Measuring heads with ruby-mounted measuring tips to maintain the same distances with the tightest tolerances in the sub-millimeter range) becomes dispensable. The test object can be scanned in a commercially available tip measuring station, with a suitable observation optics during the entire measurement process free view of the Measuring tips is guaranteed. So the tips are not through a measuring head covered.

Measurement errors caused by the contact tips migrating as a result of high contact pressure or tilt between measuring tips and contact surface no longer possible because the tips are supported by the observation optics during the measurement (with a corresponding reticle in the eyepiece as in the further development of the invention described) can be controlled.

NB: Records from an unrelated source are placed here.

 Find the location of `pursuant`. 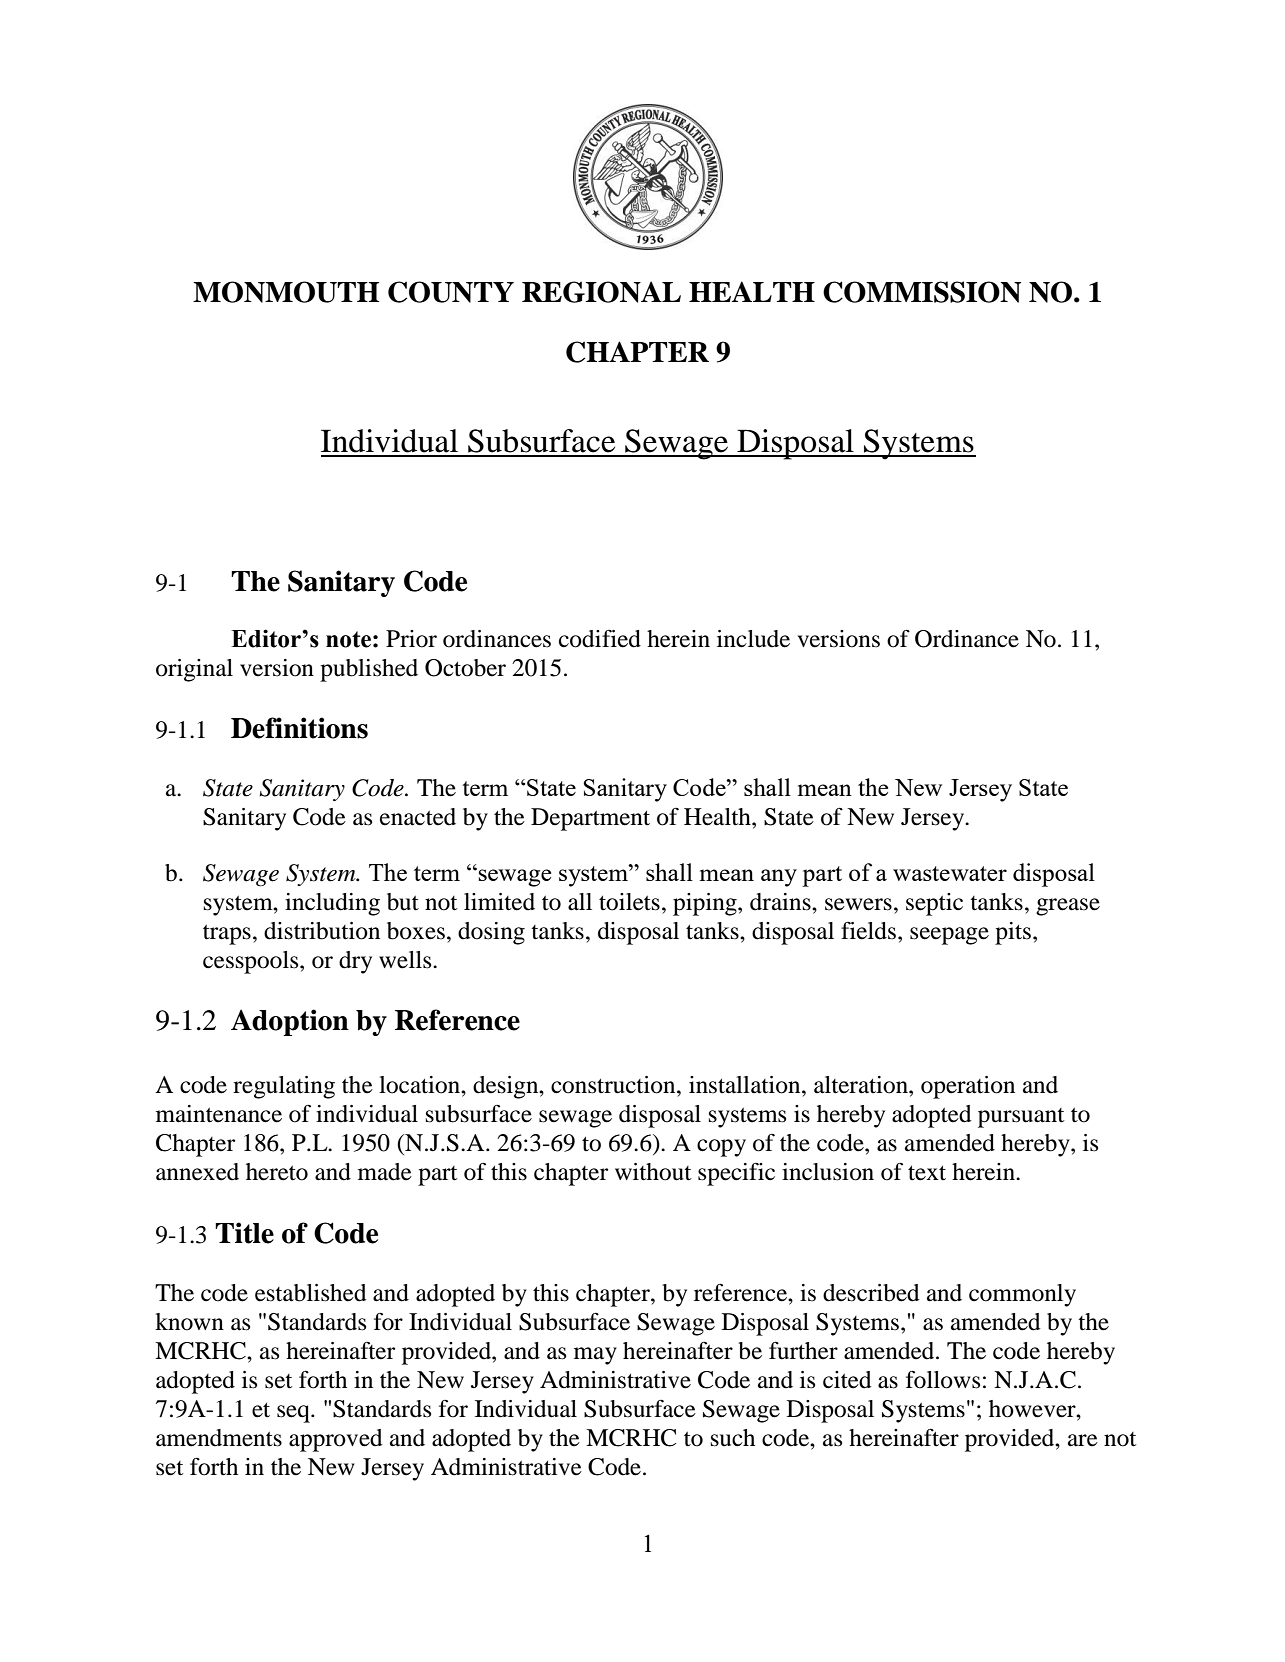

pursuant is located at coordinates (1021, 1118).
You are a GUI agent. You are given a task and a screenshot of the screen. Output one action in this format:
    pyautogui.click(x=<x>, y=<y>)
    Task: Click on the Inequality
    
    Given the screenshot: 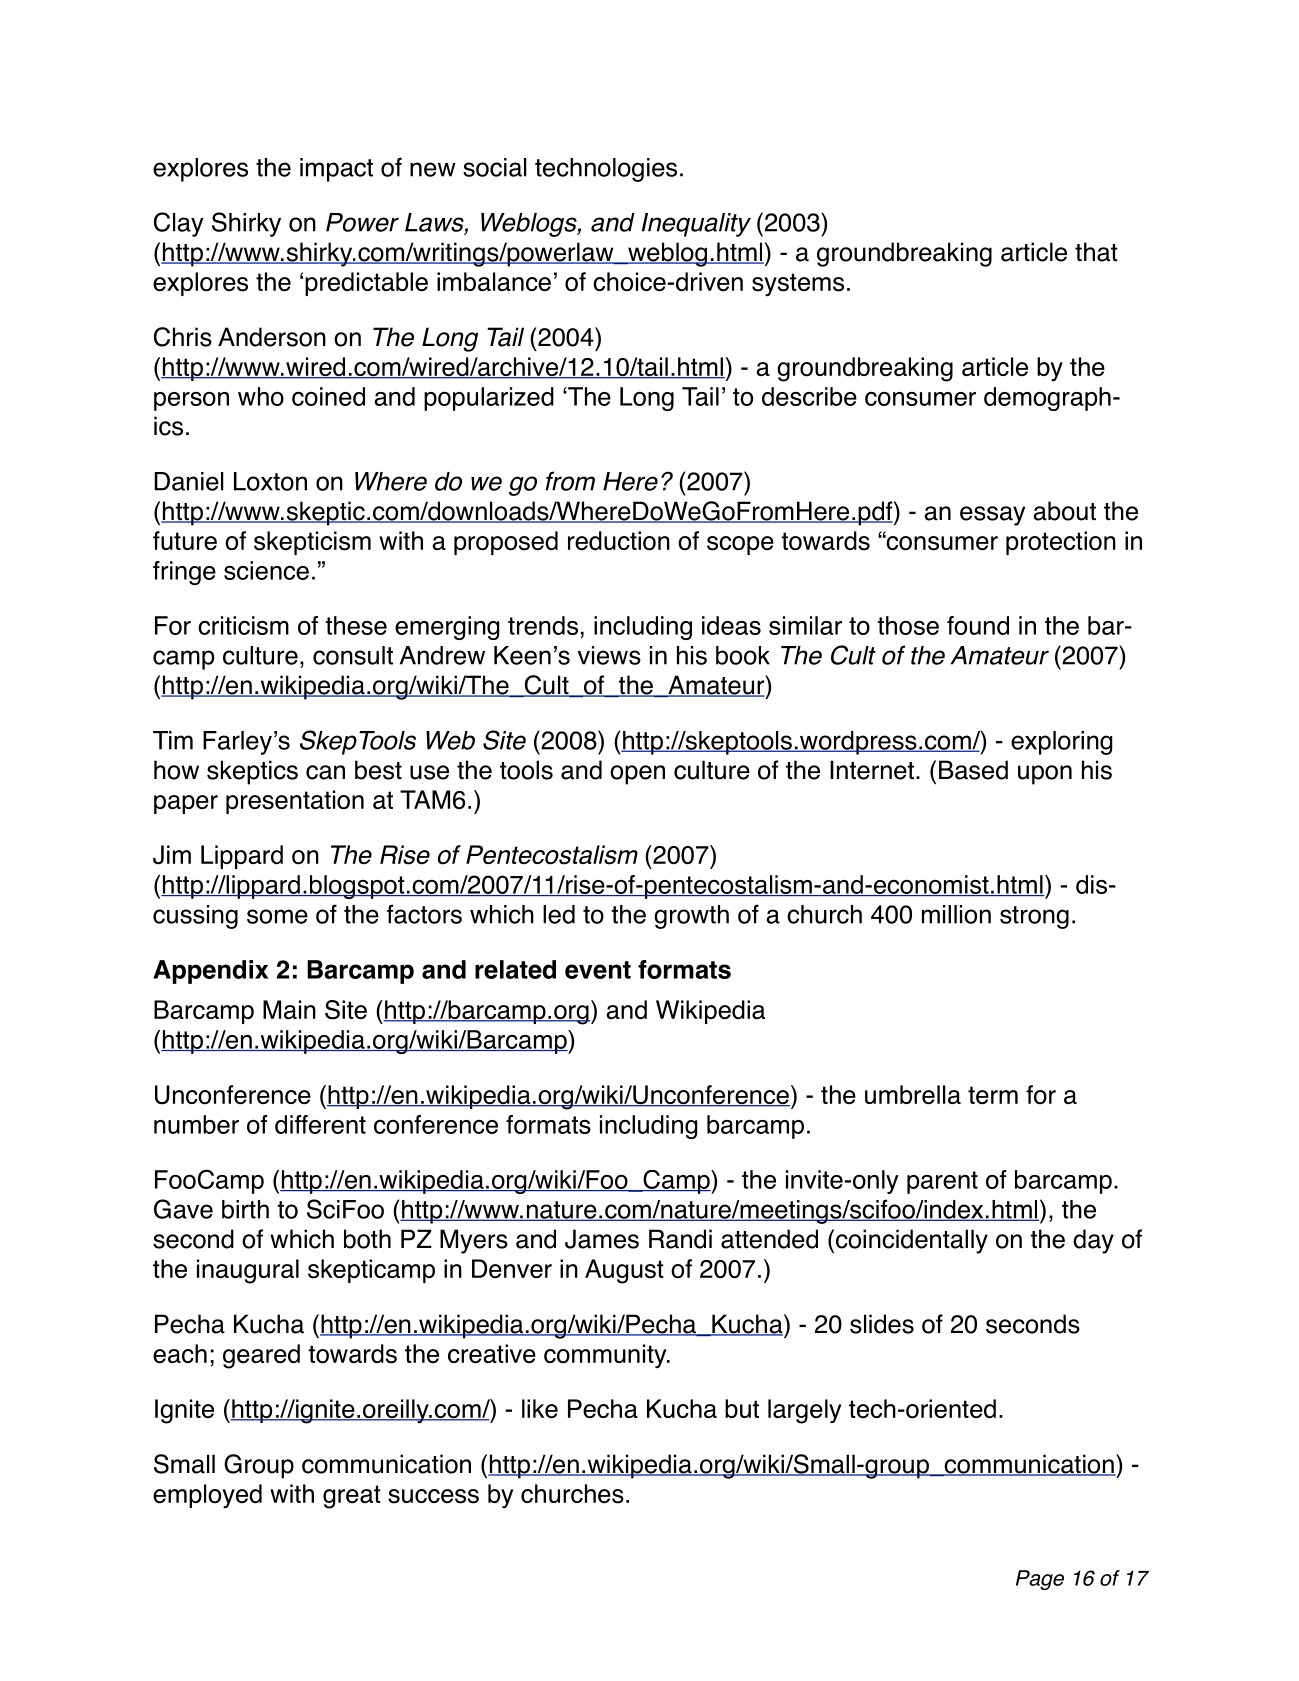 What is the action you would take?
    pyautogui.click(x=696, y=225)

the third advantage is that dpß. the area to be covered according to the described, further embodiment of the invention with the help of the reticle can be conveniently reduced in size in the eyepiece, which can be achieved using measuring heads with simple placement and rigid contact arrangement only with the help of one Storage of differently dimensioned "scanning heads" would be achievable, otherwise but a complex construction with adjustable tips would result.

Since the solution equations for the resistivity both for the measuring method on which the invention is based and also for the method according to van the Pauw are not explicitly presented, the evaluation of the measured results is a good idea via an iteration process. Because both procedures result in only one constant factor 2 7 "" is another advantage of the invention to see that an already existing computer program according to van der Ppuw in can be used in full. The respective measured values for RAB, CD and RBC, DA only have to be doubled before being entered in the existing computer program will.

Claims (1)

Measurement method for determining the specific resistance of thin layers (3) P a t e t a n s p r ü c h e: 1 .; Reßverfahren to determine the specific Resistance of a thin disk-shaped sample or a thin layer, in particular in the case of semiconducting materials, characterized in that the measurement is carried out by means of the 4th Circular arranged contacts takes place, depending on the size and shape of the to be detected Both the radius of the circle and the contact distances between each other can be measured as desired can be chosen as long as the smallest possible contacts are removed from the edge of the sample by approximately the amount of the greatest contact distance and their distance from one another is large compared to the layer or Slice thickness is. ?. iWleßverfabren according to claim 1, characterized in that ('a Tip scanning measuring station is used, da.r4 to observe the tip contact a stereo optic with a rubber lens (zoom) is used, an eyepiece with a circular reticle and possibly also with a crosshair with the help of which the contacts are positioned. 3. @@ ßverfahren nnch claims 1 and 2, characterized in that in the case of such noticeable substances, which do not have ohmic contact transitions due to the simple contact of the measuring tips ensure that at least one contact is designed as an "obash contact" (e.g. with the help of an alloy contact), so that a measuring current of a common size between this and an adjacent blocking contact can be fed if letatorer is polarized in the forward direction.